Bad news on the Linode front

I’ve started to port my navaid.com applications to run on the Linode. And I’ve got trouble. If I have three or four simultaneous generator processes running, they all will stall out. And I don’t mean that one will keep running while the rest stall, I mean that none of them will make any progress for 10-15 minutes, and then suddenly they’ll all start running again. I’m seeing load averages go up over 10 during the stall, and then come down to between two or three while they’re running, and then go back up and stall.

I think the problem is a lack of RAM. The only explanation for such high load averages and the stalls that I can find is that if the (virtual) machine is doing a lot of swapping – certainly while the load average is in the stratosphere “top” is reporting almost no CPU usage. And I can’t really see that paying $5/month for an extra 16Mb (bringing me up to 112Mb) is going to help a lot. What I really need is the sort of RAM I have on my home server (1024Mb) or a way to keep these processes from getting so big.

The individual “postmaster” processes are quite big – I wonder if turning on autocommit might shrink that. I’d turned it off, hoping that having the generator processes happening in a transaction would mean that if I load the data in a separate process while somebody is generating that they won’t get an inconsistent view.

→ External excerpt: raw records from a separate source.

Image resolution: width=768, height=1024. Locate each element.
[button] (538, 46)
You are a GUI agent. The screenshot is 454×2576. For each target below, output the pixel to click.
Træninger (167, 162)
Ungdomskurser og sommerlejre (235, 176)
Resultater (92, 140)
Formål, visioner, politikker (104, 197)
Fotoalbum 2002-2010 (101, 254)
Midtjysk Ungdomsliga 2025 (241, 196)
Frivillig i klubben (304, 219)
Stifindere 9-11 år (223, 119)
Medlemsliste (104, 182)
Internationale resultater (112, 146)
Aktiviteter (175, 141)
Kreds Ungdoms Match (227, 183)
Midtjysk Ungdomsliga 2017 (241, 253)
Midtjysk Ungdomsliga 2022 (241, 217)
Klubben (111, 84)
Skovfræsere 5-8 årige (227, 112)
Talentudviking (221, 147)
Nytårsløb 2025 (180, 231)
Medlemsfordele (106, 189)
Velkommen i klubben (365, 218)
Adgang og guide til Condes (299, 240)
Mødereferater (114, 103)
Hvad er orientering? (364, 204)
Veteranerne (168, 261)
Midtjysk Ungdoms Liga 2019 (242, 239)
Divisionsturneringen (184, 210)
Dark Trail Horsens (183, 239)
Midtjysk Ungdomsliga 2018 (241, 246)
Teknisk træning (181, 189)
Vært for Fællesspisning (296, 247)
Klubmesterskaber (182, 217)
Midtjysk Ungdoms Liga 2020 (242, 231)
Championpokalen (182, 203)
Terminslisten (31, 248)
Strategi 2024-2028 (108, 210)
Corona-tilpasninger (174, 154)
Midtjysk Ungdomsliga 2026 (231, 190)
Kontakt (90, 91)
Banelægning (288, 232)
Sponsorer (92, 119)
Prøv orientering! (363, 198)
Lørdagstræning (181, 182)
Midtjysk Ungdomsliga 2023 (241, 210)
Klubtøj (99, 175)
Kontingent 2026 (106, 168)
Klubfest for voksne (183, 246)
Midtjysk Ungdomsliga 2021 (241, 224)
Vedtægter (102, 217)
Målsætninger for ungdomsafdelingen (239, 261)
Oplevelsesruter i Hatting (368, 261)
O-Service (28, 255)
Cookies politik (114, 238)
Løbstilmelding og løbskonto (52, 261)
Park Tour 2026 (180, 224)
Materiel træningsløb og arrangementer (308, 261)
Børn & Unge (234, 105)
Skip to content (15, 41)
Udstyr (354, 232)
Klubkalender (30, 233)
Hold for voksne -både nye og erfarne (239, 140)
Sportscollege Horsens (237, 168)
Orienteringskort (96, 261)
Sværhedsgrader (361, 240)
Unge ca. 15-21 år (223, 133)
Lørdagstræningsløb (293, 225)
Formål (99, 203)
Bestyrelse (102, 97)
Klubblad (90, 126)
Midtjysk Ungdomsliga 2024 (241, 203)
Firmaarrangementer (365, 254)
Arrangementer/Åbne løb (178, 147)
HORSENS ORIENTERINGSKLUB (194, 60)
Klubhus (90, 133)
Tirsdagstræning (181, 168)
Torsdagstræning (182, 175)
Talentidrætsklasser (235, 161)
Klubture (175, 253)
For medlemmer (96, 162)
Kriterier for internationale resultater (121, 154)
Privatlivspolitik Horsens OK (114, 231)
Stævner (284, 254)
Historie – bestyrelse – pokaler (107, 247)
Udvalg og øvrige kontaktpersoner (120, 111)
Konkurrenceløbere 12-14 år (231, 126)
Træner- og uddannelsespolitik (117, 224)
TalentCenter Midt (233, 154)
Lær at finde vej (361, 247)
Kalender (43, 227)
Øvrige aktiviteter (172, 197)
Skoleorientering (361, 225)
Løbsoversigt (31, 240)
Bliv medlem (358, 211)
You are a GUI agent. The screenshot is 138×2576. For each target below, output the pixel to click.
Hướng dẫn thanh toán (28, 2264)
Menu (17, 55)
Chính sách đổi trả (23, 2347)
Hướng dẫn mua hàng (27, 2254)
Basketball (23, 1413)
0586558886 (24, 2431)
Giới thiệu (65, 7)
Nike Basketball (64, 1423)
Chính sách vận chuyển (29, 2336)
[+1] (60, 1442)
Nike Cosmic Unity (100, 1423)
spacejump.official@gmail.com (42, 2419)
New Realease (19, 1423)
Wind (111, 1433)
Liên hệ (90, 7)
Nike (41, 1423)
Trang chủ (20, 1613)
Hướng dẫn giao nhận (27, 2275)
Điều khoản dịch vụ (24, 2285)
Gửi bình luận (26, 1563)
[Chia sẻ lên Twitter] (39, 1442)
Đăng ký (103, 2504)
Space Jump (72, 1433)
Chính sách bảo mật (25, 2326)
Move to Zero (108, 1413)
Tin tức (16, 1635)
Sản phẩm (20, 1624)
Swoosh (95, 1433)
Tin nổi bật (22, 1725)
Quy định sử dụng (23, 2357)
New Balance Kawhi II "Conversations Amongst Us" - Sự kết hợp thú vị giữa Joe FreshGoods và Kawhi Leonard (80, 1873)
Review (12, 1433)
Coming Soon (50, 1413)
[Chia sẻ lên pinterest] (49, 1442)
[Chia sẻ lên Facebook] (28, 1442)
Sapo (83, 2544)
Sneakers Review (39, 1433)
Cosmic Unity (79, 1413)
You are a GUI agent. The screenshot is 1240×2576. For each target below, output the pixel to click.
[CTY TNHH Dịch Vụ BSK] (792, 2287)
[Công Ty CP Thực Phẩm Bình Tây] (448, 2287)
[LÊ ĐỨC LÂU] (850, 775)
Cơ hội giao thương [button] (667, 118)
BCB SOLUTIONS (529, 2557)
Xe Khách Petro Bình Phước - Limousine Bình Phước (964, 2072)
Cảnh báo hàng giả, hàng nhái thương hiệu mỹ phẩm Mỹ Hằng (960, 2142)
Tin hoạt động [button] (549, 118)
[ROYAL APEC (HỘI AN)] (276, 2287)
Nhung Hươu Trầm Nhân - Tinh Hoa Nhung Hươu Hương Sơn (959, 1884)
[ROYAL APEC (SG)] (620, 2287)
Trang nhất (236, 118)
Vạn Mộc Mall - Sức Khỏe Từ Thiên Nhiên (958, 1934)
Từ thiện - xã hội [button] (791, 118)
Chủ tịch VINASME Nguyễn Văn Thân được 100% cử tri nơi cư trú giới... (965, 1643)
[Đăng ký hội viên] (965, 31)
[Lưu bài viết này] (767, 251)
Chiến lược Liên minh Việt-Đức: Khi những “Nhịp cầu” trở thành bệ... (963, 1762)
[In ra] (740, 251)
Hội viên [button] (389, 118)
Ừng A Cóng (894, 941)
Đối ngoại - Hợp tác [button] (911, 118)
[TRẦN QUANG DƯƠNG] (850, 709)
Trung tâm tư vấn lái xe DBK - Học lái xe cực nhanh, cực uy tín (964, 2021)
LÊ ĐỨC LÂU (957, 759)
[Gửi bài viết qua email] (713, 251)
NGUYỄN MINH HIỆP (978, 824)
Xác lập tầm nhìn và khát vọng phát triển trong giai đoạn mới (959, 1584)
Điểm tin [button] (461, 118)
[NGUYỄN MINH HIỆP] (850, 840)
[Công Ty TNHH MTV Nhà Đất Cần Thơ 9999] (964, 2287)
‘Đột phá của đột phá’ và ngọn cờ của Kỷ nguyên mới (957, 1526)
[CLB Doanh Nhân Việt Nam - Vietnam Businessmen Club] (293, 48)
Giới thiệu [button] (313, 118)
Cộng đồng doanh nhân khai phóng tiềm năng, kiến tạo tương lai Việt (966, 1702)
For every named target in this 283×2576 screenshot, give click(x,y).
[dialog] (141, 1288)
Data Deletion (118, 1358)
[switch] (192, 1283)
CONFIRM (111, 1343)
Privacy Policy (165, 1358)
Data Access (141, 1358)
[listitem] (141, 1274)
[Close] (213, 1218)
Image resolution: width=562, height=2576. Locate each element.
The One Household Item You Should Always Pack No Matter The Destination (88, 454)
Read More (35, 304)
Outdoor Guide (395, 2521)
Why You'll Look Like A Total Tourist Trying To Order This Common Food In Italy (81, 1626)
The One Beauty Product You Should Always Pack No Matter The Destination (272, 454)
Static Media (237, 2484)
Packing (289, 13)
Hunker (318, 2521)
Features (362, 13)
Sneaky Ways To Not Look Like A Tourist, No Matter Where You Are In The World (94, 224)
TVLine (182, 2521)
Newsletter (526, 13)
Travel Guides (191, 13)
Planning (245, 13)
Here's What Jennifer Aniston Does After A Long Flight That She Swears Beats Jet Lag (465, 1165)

And the CreateCoPilotDB processes are huge – at least part of that because the Palm::PDB code just puts everything into hash tables in memory until it’s all collected, and then writes it out en-mass at the end. There’s a reason for that – near the beginning of the PDB file is an index with the file offset of each individual record – and you can’t tell the offset to the first record until you know how big the index is going to be. But I had a thought about that last night – maybe I can write the actual records off into a temp file, and only store the relative offsets from the start of the first record in memory. Then at the end I can write the header and the index using (sizeof index + stored offset), and then append the temporary record file onto that file. Might be worth a try.

I have another problem where sometimes the web page progress meter will time-out and show a server error instead, but I can just raise the Apache TimeOut parameter from 30 seconds to 120 seconds like I have it at home.

I’m not sure what I’m going to do if I can’t fix the performance issues. Possibly bring the navaid site, or at least the Postgres database part of it, back onto my home server. I don’t like that idea at all.

Being a news administrator would be so much easier…

…if it wasn’t for the damn users.

There is a guy who emails a complaint about anything remotely spammy that has any connection to NCF – either posted through NCF, or mentioning an NCF email address, or whatever. Half the time his complaints are pretty trivial – one of my lusers followed up to an off-topic post without putting it back on topic or something. But the other half of the time, he’s the only warning I have that one of my lusers is doing something wrong.

Today I got a spam complaint from him – somebody posted an ad for his “online pizza ordering” service to ott.events. Yeah, I saw it before he sent me the complaint. Sure it’s off-topic, but frankly if you got rid of all the off-topic posts in ott.events it would have only had two posts in the couple of years since it was created. So I didn’t pay any attention.

And then a few hours later, he sent me a bunch more complaints – the same guy was evidently spamming every newsgroup in Ottawa. So I do a search through the news spool:

find ../spool/overview/ -type f -print |xargs grep <idiots email> | sed -e 's?^../spool/overview?/usr/lib/news/spool/articles?' -e 's?.overview:??' -e 's/[ \t].*//' > list

And sure enough there are 29 of his spams, all in ott.* newsgroups.

Time to get tough. And I just happened to have a copy of Dick Depew’s infamous ARMM bot which Dick himself send me about a year after the infamous ARMM debacle (where a bug in ARMM caused it to issue cancels for its own cancels, in an ever increasing cascade). I dusted it off, fixed the paths in it, and turned it lose. It generated the 29 cancels in no time.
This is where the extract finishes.